• _TEXT BLOCK_
============

Compositional generalization requires models to produce novel configurations from familiar parts. In diffusion models, prior compositional generation methods typically assume that the relevant concepts or conditioning signals are already available. We instead ask whether a pretrained diffusion model can discover query-specific concepts from the time-indexed scores it learns for the noisy marginals $p_t(x_t)$ and compose them at test time. Given a single out-of-distribution query, our method performs gradient ascent on $s_\theta(x_t,t) \approx \nabla_{x_t}\log p_t(x_t)$ at multiple noising timesteps to recover local density modes, maps these modes into clean-space Gaussians, greedily selects relevant prototypes with a submodular likelihood objective, and combines them into a product-of-experts (PoE) teacher model with an analytic score. This teacher model can be sampled directly through classifier-free guidance or used to generate a sample pool for training a new class embedding and low-rank adapter. On held-out composition benchmarks built from ColorMNIST and CelebA, both the analytic PoE sampler and the low-rank adapted model outperform query-only and nearest trained-class baselines. These results suggest that the time-indexed score geometry of the diffusion model contains reusable density-mode concepts that support test-time compositional generation without a predefined concept library.

Editorial analysis

A structured set of objections, weighed in public.

Desk editor's note, referee report, simulated authors' rebuttal, and a circularity audit. Tearing a paper down is the easy half of reading it; the pith above is the substance, this is the friction.

Desk Editor's Note private letter to a colleague

The paper sketches a test-time pipeline that pulls density modes from diffusion score gradients and composes them via analytic PoE, beating simple baselines on synthetic benchmarks, but the evidence is too thin to confirm the modes are reliable query-relevant concepts.

read the letter

The main thing to know is that the authors describe a way to discover and compose concepts from a pretrained diffusion model's time-indexed score function at test time, without a prebuilt concept library, and claim it improves over basic baselines on held-out combinations from ColorMNIST and CelebA. The pipeline uses multi-timestep gradient ascent on the score to find local modes, maps them to Gaussians, applies submodular selection, and builds an analytic product-of-experts model that can be sampled directly or used to train a LoRA adapter. That specific sequence of steps is new relative to prior compositional diffusion work that assumes predefined concepts or additive conditioning. The abstract presents a coherent method and notes outperformance, which at least shows the score geometry contains some reusable structure worth exploring. The soft spots are clear and material. No numbers, error bars, ablation results, or experimental protocol appear, so it is impossible to judge effect sizes or robustness. The central assumption that gradient-ascent modes correspond to stable, semantically aligned concepts rather than artifacts or training biases is not verified in the provided description, and the stress-test concern about non-semantic modes landing on the PoE composition is reasonable given the lack of checks. Free parameters around timestep choice and submodular objective also introduce degrees of freedom that need explicit testing. This is for researchers working on test-time adaptation and compositional generalization in generative models. A reader hunting for concrete ideas on leveraging pretrained diffusion scores without retraining would get value from the technical outline. It deserves a serious referee because the idea is distinct, the benchmarks are at least constructed to test the claim, and the method is grounded enough in standard optimization tools that review could clarify whether the modes actually deliver reliable composition. I would send it to peer review rather than desk reject.

============

• _COLLECTED DATA_
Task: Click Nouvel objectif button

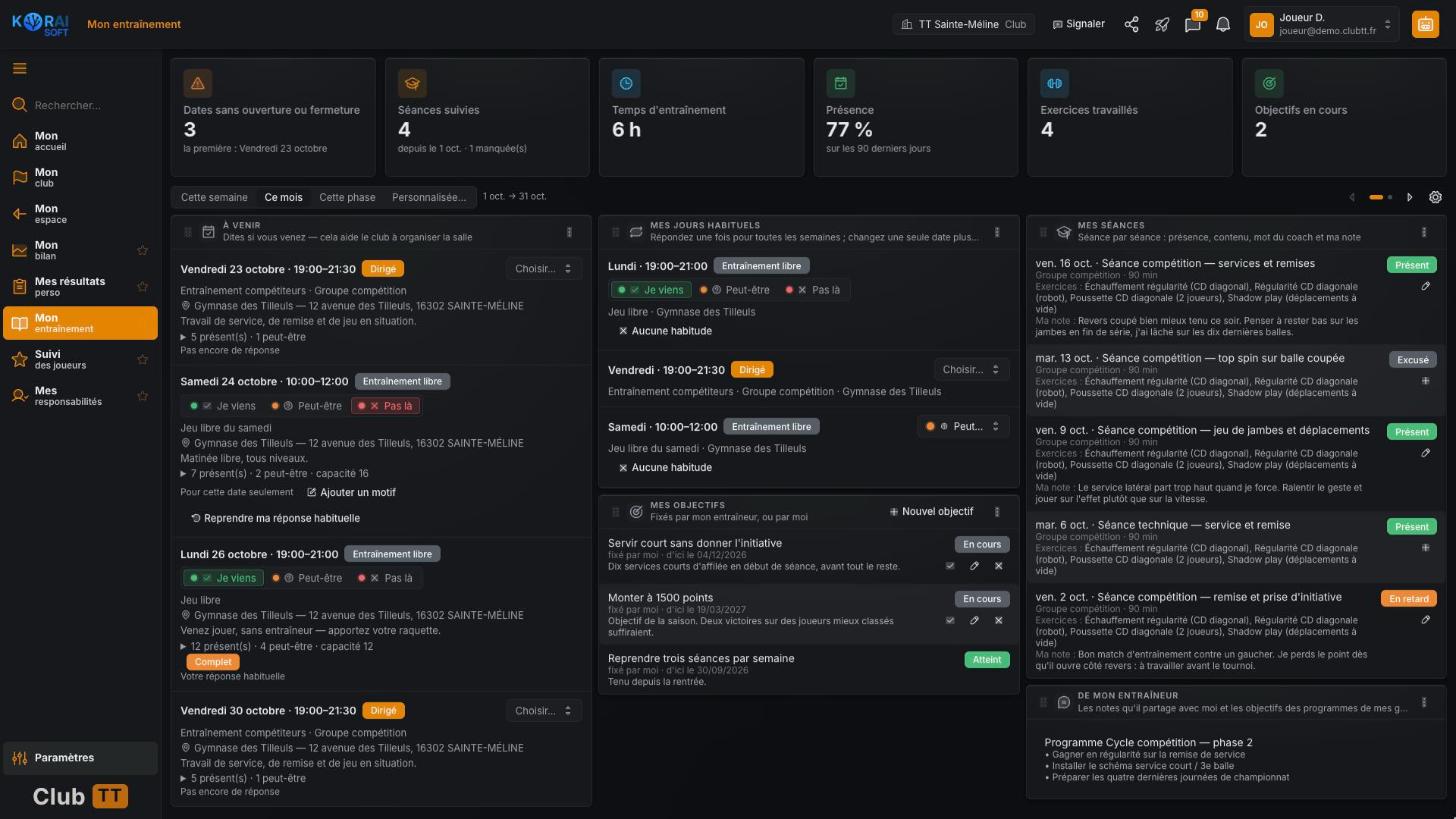Action: [931, 512]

============

• _TASK TO COMPLETE_
Revise the editorial analysis from the words "Desk editor's note, referee" through the words "reliable query-relevant concepts.", writing "reproducibility audit" wherever "circularity audit" appears.

• _RESPONSE FOR THIS EXERCISE_
Desk editor's note, referee report, simulated authors' rebuttal, and a reproducibility audit. Tearing a paper down is the easy half of reading it; the pith above is the substance, this is the friction.

Desk Editor's Note private letter to a colleague

The paper sketches a test-time pipeline that pulls density modes from diffusion score gradients and composes them via analytic PoE, beating simple baselines on synthetic benchmarks, but the evidence is too thin to confirm the modes are reliable query-relevant concepts.